- Circle Back Circle Back
- Coordinates: 34°01′56″N 102°39′52″W﻿ / ﻿34.03222°N 102.66444°W
- Country: United States
- State: Texas
- County: Bailey
- Physiographic region: Llano Estacado
- Elevation: 3,881 ft (1,183 m)

Population (2000)
- • Total: 10
- Time zone: UTC-6 (Central (CST))
- • Summer (DST): UTC-5 (CDT)
- ZIP code: 79347
- Area code: 806
- GNIS feature ID: 2034717

= Circle Back, Texas =

Circle Back, also Circleback, is an unincorporated community in Bailey County, Texas, United States. According to the Handbook of Texas, the community had a population of 10 in 2000.

==History==
The community was named after the circle-shaped brand used by a cattle ranch to the south. At one time, Circle Back had around a dozen houses, a filling station, and a combination store/post office.
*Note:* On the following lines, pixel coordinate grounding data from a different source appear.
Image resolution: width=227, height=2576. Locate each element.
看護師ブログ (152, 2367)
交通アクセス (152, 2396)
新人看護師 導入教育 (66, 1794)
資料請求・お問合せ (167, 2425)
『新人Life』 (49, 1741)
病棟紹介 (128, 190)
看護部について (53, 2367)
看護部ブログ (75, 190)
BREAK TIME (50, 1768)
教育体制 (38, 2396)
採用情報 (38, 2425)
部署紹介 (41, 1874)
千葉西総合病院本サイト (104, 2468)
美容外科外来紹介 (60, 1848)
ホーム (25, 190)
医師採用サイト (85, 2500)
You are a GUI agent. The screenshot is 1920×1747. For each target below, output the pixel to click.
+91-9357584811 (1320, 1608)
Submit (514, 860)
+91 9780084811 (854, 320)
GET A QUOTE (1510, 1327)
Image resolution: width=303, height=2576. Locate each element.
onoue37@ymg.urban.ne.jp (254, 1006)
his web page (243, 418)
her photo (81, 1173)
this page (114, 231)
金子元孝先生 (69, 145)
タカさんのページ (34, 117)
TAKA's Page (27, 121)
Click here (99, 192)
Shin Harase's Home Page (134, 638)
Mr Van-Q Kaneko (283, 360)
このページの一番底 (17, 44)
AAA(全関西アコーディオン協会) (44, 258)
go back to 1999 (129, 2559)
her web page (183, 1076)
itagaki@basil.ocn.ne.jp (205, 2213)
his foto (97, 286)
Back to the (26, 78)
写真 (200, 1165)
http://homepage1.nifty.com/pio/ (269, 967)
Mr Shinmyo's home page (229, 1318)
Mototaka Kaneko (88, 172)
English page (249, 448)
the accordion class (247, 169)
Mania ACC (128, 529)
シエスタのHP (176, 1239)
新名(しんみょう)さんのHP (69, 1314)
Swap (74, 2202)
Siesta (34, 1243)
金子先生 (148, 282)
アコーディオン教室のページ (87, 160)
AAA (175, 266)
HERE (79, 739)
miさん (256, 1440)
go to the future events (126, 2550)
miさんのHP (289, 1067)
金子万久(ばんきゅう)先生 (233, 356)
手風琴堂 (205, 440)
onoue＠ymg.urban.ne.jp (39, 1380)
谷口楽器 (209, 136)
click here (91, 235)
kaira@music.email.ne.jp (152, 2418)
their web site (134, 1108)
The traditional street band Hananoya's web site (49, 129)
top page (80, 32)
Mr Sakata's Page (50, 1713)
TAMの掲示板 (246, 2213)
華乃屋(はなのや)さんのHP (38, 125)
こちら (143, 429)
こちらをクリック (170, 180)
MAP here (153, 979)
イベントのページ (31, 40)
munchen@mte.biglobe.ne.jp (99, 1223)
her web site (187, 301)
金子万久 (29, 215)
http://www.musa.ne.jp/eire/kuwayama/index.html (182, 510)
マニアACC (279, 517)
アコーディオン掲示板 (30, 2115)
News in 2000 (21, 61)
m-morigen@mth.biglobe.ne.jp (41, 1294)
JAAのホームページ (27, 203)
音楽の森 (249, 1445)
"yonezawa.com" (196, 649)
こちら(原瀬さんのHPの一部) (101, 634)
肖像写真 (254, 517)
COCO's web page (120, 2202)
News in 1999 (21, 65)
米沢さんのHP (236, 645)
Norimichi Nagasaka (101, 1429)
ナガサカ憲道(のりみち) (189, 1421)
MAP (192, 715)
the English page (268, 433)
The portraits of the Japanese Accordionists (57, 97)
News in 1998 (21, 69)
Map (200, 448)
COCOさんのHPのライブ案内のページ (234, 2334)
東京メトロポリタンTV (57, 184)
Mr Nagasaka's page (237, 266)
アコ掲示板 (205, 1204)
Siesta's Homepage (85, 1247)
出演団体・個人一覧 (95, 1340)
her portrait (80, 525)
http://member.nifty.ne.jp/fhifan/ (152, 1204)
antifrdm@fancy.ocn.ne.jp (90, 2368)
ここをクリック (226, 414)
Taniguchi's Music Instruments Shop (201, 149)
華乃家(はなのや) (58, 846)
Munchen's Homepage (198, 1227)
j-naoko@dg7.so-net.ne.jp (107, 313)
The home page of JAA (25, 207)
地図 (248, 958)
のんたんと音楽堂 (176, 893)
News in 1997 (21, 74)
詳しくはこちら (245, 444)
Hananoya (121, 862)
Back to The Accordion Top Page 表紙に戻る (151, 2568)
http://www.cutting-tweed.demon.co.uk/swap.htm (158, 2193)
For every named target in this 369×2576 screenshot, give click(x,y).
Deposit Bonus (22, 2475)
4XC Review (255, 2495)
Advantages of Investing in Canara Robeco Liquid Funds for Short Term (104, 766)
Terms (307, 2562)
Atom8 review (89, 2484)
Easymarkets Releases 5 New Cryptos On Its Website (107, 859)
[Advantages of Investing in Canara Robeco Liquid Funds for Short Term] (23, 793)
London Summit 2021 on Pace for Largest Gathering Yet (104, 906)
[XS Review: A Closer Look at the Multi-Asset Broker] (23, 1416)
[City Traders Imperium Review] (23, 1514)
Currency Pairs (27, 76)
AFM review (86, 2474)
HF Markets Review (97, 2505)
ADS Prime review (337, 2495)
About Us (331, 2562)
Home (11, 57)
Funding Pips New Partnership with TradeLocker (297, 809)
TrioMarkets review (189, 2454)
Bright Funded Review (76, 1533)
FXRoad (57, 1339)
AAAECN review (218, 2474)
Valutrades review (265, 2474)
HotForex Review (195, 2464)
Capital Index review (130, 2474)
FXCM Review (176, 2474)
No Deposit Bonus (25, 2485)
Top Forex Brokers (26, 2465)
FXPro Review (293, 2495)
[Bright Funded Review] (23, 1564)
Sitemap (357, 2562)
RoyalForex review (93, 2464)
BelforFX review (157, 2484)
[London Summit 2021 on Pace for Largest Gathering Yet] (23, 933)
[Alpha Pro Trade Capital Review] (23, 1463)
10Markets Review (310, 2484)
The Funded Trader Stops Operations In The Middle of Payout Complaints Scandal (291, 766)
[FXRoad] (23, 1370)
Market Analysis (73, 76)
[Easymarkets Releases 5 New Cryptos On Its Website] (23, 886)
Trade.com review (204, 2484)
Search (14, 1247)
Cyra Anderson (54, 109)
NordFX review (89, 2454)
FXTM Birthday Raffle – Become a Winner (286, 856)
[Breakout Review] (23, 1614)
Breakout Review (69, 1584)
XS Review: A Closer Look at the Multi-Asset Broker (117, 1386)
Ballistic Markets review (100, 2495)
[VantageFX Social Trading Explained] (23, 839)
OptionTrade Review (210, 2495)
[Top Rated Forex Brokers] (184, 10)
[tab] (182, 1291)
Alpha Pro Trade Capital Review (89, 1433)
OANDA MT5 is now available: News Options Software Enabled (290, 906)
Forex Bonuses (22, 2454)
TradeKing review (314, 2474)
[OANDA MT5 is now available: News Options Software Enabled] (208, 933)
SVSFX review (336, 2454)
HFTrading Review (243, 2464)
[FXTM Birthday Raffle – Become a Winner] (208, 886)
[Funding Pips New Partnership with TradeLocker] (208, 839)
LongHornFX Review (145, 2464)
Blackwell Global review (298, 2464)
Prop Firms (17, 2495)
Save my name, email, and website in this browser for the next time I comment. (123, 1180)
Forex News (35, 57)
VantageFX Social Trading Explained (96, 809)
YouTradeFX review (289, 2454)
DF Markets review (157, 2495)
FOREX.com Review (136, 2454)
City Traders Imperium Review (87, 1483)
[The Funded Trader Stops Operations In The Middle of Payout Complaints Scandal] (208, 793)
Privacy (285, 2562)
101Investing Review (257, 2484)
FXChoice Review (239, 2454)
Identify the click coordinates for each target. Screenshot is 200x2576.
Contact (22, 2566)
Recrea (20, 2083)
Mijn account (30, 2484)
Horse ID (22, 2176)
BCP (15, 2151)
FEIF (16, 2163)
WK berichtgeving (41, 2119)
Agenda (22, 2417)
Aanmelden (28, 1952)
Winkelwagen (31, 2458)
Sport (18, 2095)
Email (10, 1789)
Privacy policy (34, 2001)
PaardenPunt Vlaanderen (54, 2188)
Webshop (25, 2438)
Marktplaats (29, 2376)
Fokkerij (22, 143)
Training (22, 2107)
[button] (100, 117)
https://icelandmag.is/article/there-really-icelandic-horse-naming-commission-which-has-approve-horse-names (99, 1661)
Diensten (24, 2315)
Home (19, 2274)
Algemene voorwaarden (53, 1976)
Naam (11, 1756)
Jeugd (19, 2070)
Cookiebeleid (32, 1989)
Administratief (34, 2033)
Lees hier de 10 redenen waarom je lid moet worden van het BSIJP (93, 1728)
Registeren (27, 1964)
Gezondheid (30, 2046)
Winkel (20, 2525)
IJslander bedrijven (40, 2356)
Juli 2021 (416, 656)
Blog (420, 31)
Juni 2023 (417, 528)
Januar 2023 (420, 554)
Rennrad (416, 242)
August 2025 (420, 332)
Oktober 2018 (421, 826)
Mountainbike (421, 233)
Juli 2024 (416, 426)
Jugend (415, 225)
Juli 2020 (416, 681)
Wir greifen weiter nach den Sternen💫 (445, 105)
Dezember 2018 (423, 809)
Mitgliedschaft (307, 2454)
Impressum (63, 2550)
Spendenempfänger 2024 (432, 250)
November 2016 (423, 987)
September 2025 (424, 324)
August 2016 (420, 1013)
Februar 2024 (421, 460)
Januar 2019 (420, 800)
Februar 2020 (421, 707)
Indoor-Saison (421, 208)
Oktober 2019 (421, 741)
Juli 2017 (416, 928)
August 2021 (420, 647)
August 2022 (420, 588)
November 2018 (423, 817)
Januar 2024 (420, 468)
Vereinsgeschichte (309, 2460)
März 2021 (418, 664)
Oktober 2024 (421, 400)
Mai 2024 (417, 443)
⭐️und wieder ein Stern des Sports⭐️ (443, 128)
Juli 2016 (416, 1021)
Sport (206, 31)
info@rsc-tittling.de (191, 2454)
The community had four different postmasters: Gordon A. Sharman on February 25, 1931, Leaburn H. Harper on January 18, 1944, Bulah L. Harper on September 19, 1951, and Nella Boyce on August 26, 1953. The post office shut down that next year and got its mail from nearby Sudan. The community had around 100 residents in 1949 and served cattle and sheep ranches. Raymond and Elizabeth Gage were members of a local Independent Order of Odd Fellows from the late 1940s to the 1960s. Local store owner Sarah "Zue" Smart managed it until it burned around 1965. The population plunged to 49 in 1980 and the only residents left were the pastor of the local Baptist church, his wife, and their two children by the middle of the decade. Its population was 10 from 1990 through 2000 but was reduced by two in 2014.

==Geography==
Circle Back is located at the intersection of Farm to Market Roads 298 and 3397, 66 mi northwest of Lubbock and some 4 mi away from Needmore in eastern Bailey County.

==Education==
Circle Back had a school that hosted six grade levels from 1918 to 1956. The Circle Back school district then joined with the Sudan Independent School District in 1957, after the division of Lamb and Bailey counties. The community continues to be served by the Sudan ISD today.